Work item A>
Answer these from the discussion about killing that marks the killer, one per line:
(i) Where does the first writer say the besieged species probably is?
(ii) In the Benny example, where is Benny shot the second time, and what then kills him?
(iii) What does the writer say murder would become compared with now?
Work item B>
According to the discussion about killing that marks the killer, why would there be a large drop in murders? Answer in one to three sentences.
Work item C>
Extend the discussion about killing that marks the killer, starting after its last sentence.

And only now, I realize that I'm actually going for a crypto-communist dystopia where the whole species is under siege (probably in the Last City) and some mystical quality based on the adult population is all that keeps the wolves from the door.


I don't think that's what you wanted, but it does seem easier to explain death marking those nearest than murder carrying ontological weight. And that means that the front-line soldiers are all tainted when their squadmates inevitably cork it. So... I'm abstracting PTSD?
 
Well, does this include hurting people? I mean, you're going to have a bunch of expertly maimed or comatose assholes if it becomes a known fact, and people are going to get REAL good at leaving someone alive but in no serviceable state to do anything.


It also comes down to direct or indirect deaths matter? I shoot Benny in the heart, he dies, I am lessened, but I shoot Benny in the knee, and while it hurts like a motherfucker, it don't kill him and I walk away. Then exposure kills the poor bastard. Am I still lessened?


Does it lessen animals? If it does, do they care? Does that mean most execution is by animal? A better question, does it count for killing animals as well? I know you said sentient, but some animals are pretty close to that. Is meat going to become one of those things that only the depraved and wealthy consume?


I mean, then there's the social aspect of it. Murder gets really easy to identify when you have visual signs of it written all over your body. Murder would become even more of a taboo than it is now. A lot of people only murder because they think they can get away with it, or they'll get no punishment. this is real, visible proof that there is a very obvious punishment for it. There'd be one hell of a drop in murders.... or a rise in murders by fanatics who get the whole old school absolution before the act kind of thing.


It's definitely an interesting concept, but a lot of the developmental stuff really depends on the world it's been dropped into. It could turn a modern, realistic world into... something surreal, I'll give you that. A rise in religion for one. Definitive proof on the abortion debate. Less American cops being trigger happy. You drop that into something like Mad Max on the other hand, and you get some really polarizing shit. People who'd do anything to survive, and so become monsters, and those who value their pride and integrity as human being over survival.

Entries provided>
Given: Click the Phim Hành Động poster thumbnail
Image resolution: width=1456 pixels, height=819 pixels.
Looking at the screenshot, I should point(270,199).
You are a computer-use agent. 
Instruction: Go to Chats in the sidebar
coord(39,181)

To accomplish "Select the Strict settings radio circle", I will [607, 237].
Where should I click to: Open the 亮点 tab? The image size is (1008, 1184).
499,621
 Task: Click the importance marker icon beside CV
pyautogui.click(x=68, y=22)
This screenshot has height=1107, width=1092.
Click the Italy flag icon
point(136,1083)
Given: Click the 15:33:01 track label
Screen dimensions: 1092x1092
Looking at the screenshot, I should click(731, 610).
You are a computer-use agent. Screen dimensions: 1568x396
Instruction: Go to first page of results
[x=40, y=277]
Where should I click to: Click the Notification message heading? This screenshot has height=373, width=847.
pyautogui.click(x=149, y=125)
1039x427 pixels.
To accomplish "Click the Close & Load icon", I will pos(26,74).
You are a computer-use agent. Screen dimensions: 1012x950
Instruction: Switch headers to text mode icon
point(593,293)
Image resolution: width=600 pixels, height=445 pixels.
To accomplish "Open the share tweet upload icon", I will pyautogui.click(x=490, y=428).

Result A>
(i) Probably in the Last City.
(ii) He is shot in the knee, and exposure then kills him.
(iii) Even more of a taboo than it is now.

Result B>
Many people murder only because they think they can get away with it or will face no punishment. The marks would be real, visible proof that there is a very obvious punishment for killing.

Result C>
I like the idea of a world where the death penalty is common, but always performed by putting someone in a vulnerable place around dangerous animals.
 
Definitely interesting. I agree with silvertongued--this could actually get even uglier, even faster, depending on the exact letter of the law. I also think a lot of roleplayers would go straight for the dehumanized killer, taking their past crimes as justification for further violence. On the other hand, if you made this the basis of your rp and set redemption as the goal . . .


Redemption would be a tricky business as well, of course. In the mythos of the rp, it could be a very mystical thing, shrouded in tales of epic quests, heroic deeds, etc. I think the most poignant cure, however, would be simply that the killer first acknowledges their crime in its entirety--grasping the full extent of the loss--and then comes to earnestly regret the act in its entirety. No buts. Of course, for those who believe that the murder of some criminal/villain was truly and fundamentally justified, this would put the cure out of their reach. Which I think provides an ounce of tragic irony, while also pointing out that, like other killers, the supposed-hero cannot or refuses to view their victim/antagonist as a person.


Stepping back (even further) from the dynamics of roleplay (as most people appear to have done), this divine law could easily give rise to a caste of killers: executioners, soldiers, (law) enforcers, maybe even doctors (since depending on the available technology, doctors often kill their patients by accident or in mercy). Whether this would mark them out as half-demonic, half-divine, or both depends on the context.